The U.S. Supreme Court refused to hear the case. The groups also successfully sued to keep the proposed initiative off the election ballot.
Kiesel says this is no time for them to rest on their laurels. The ACLU has a full roster of current battles.
“We have ongoing litigation against Gov. Mary Fallin challenging her assertion of executive privilege to allow her not to release certain documents dealing with the State’s participation in the Federal Healthcare Exchange,” Kiesel said.
Patrick Riley, of the Lost Ogle blog wrote, “I wish I knew some rich lawyers that would help me challenge this.”
Kiesel said, “I called Patrick and said we’re not rich, but we are lawyers and we are interested in this.
“This is much more than a matter of transparency. When people in power try to manufacture smoke screens that prevent the public from having full and complete knowledge of the workings of their government, it’s important to stand up and challenge that.”
ACLU is now representing The Lost Ogle in a lawsuit against the Governors Office to release the public information.
They anticipate that the court will deny this assertion of executive privilege.
“It doesn’t exist in Oklahoma law,” Kiesel said. “It’s troubling that anyone rising to that level of power would then try to act in a way to consolidate power and information, and keep it away from the public.”
ACLU-OK is leading the way on issues regarding technology and privacy including cell phone tracking, warrantless surveillance by drones and license plate data collecting.
“We’ve been working with Rep.
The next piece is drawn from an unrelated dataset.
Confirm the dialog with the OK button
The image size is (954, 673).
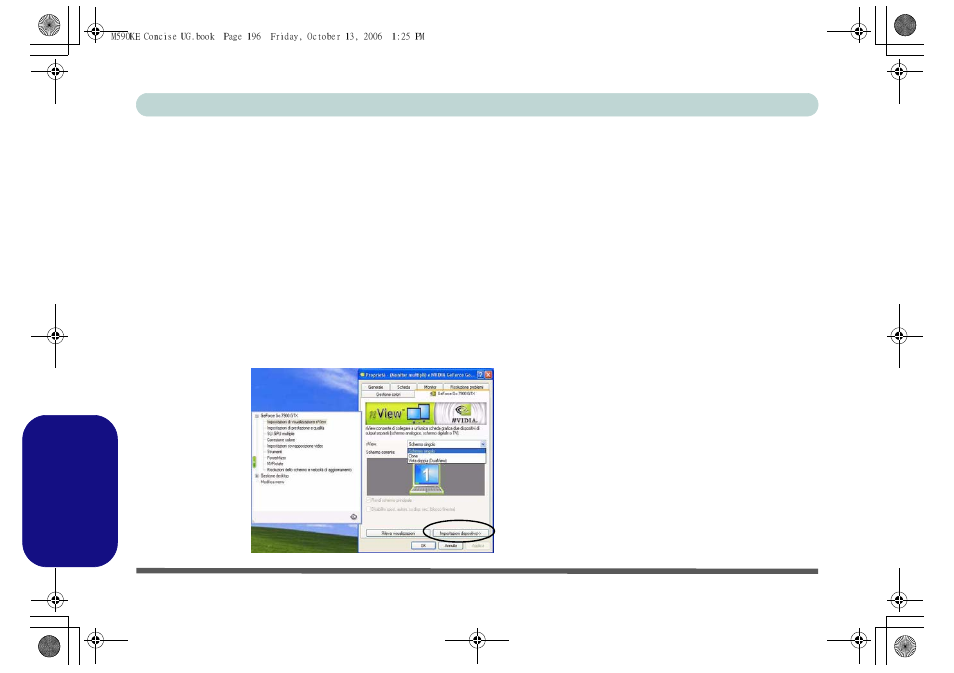[x=423, y=546]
Paul Wesselhoft, one of the most conservative lawmakers in Oklahoma, to push privacy legislation,” said Kiesel.
Another strange bedfellow for the ACLU is Sooner Tea Party leader Al Gerhart. He was recently arrested and charged with blackmail for an email he sent to a state senator, which he called “confrontational politics.”
Henderson said, “We’re going to weigh in on the First Amendment issue in that case.”
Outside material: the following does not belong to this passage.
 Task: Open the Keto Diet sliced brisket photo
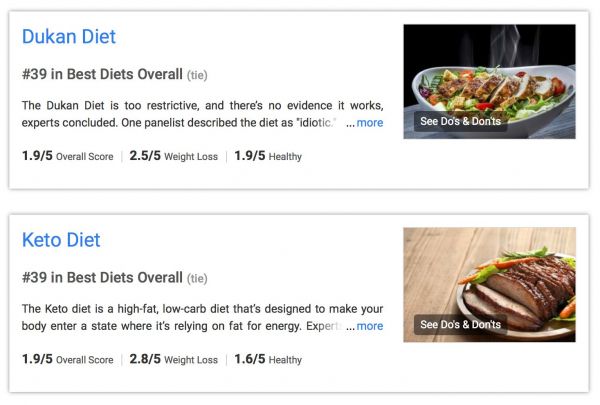(489, 285)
This month ACLU-OK plans to file its case against the State of Oklahoma asking for the removal of the Ten Commandments monument at the State Capitol.
The group also has two groundbreaking Lesbian, Gay, Bisexual and Transgender (LGBT) cases. ACLU-OK is working for resolution of a transgender name change case filed in Oklahoma County and another case involves custody rights of non-biological gay and lesbian parents.
Allie Shinn said, “I’m telling the ACLU story to raise funds to continue the work that we’re doing. We have a great team of supporters here in Oklahoma. We also get their input on where they think we should be going – their opinion is very important to us.”
“And we’re trying to grow our membership,” Kiesel said, “I look at the ACLU as an opportunity to give to a cause that’s not dependent on any election.
“For those folks who are looking for an investment in something that is much more long term, that’s going to have an impact beyond any administration, any majority, then I ask them to consider supporting the work we’re doing here at the ACLU.”
The ACLU of Oklahoma is one of 53 affiliates of the American Civil Liberties Union. Founded in 1920, the national not-for-profit, non-partisan, voluntary organization works to protect rights guaranteed by the U.S. Constitution and the Bill of Rights.
“I think that I have the best job in the state of Oklahoma,” said Kiesel. “It’s a privilege and an honor to work here. Coming up to my second year in this position we have a lot going on.”